Romo Robert mengangguk. "Mereka semua baik, tidak kurang apapun. Berkat bantuan yang selalu kamu kirimkan setiap minggu. Beberapa dari mereka menanyakan kapan kamu berkunjung lagi, mereka mau dengar kamu bercerita."
Hati Gie serasa terbang saat mendengar itu. "Secepatnya, romo. Ngomong-ngomong, daftar anak-anak yang berpotensi untuk mendapat beasiswa apa sudah selesai dibuat?"
Romo Robert mengangguk. "Sudah. Sejauh ini ada lima belas anak cemerlang yang bisa mendapat beasiswa itu. Mereka senang sekali waktu diberitahu kalau kamu akan menyekolahkan mereka di luar negeri."
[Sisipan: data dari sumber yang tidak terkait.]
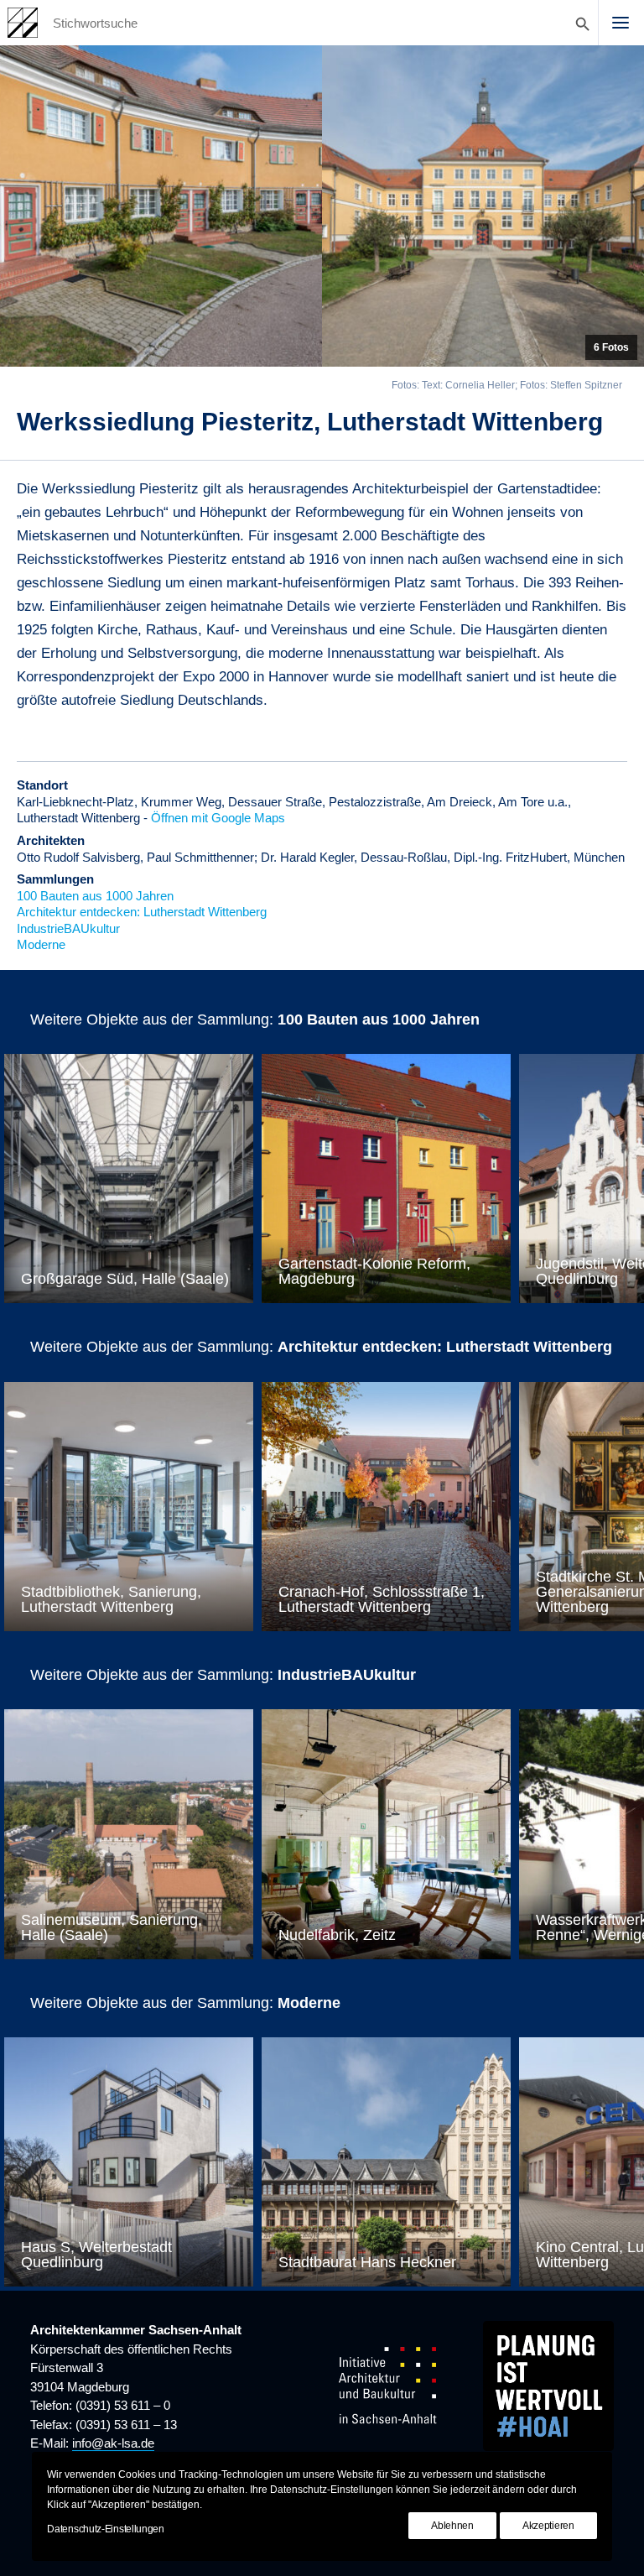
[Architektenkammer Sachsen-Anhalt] (23, 23)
"Mereka anak-anak cerdas, romo. Sayang kalo nggak diasah di tempat terbaik."
"Kamu baik sekali, Regie. Semoga Tuhan mempermudah segala urusanmu."
"Amin." Balas Gie. "Oh iya, sekarang Gie sudah menikah, lho." Ia memamerkan dua cincin di tangannya.
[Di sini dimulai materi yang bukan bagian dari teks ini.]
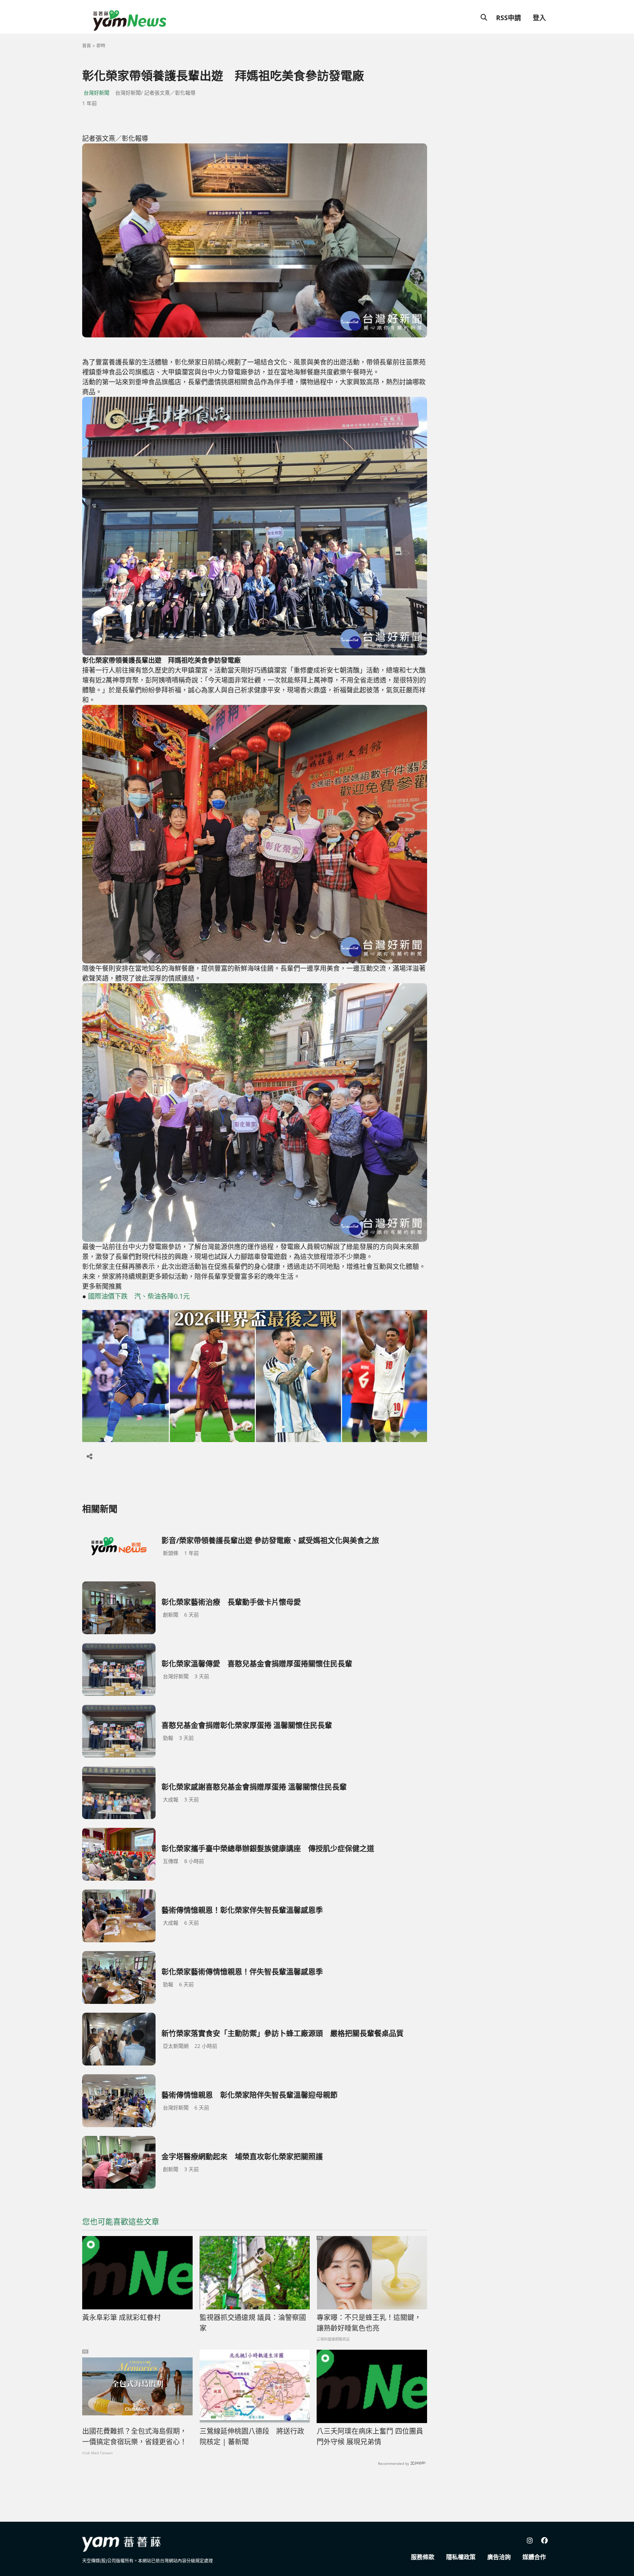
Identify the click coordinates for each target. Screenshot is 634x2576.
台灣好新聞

"Wah, selamat, selamat." Romo Robert tersenyum makin lebar, merasa ikut gembira atas kabar baik yang dibawa Gie. "Apa pernikahanmu baik? Bahagia?"
Mendadak mood Gie jadi turun lagi. Ia menghela napas panjang. "Gie dapat laki-laki yang luar biasa. Cuma sekarang Gie mulai ragu, apa benar Gie adalah jodoh yang tepat buat suami Gie."
"Kenapa bilang begitu, nak?"
Gie tersenyum sendu. "Gia hanya merasa nggak cukup baik untuk seseorang. Siapapun."
Romo Robert memandangi Gie lekat-lekat. Ia sudah cukup lama mengenal Gie dan keluarga Tan. Dia sendiri yang membaptis Gie waktu usia Gie masih lima tahun. Sudah mengenalnya begitu lama, ia tahu betul kalau Gie adalah orang yang sangat baik.
Tiba-tiba Gie mulai sesenggukan. Ia tak dapat menahan emosinya sendiri. Hormon kehamilan membuatnya jauh lebih sensitif. Ia menyesali dirinya yang dahulu pernah mengatai Lea cengeng. Romo Robert mengulurkan sebuah sapu tangan padanya.
"Maaf, romo. Gie agak..." Gie tak sanggup meneruskan kata-katanya. Air mata sudah tak dapat dibendung lagi. Ia menutup wajahnya dengan kedua tangan. Memikirkan Galang hanya membuat dirinya makin rindu. Dia kecewa, tapi dia ingin Galang berada di sisinya sekarang. Memeluknya. Mengatakan kalau semua baik-baik saja.
"Nggak apa-apa, nak. Kalau menangis bisa membuatmu lebih baik, sebaiknya jangan ditahan."
Cukup lama Gie menangis ditemani Romo Robert. Sapu tangan yang diberikan oleh Romo Robert sudah lembab karena air mata. Pria yang usianya lebih muda sepuluh tahun dari Opa Atmodjo itu dengan sabar menunggui Gie, sesekali ia menyenandungkan lagu Amazing Grace tanpa lirik untuk menghibur hati Gie. Bukannya berhenti, tangis Gie justru makin kencang.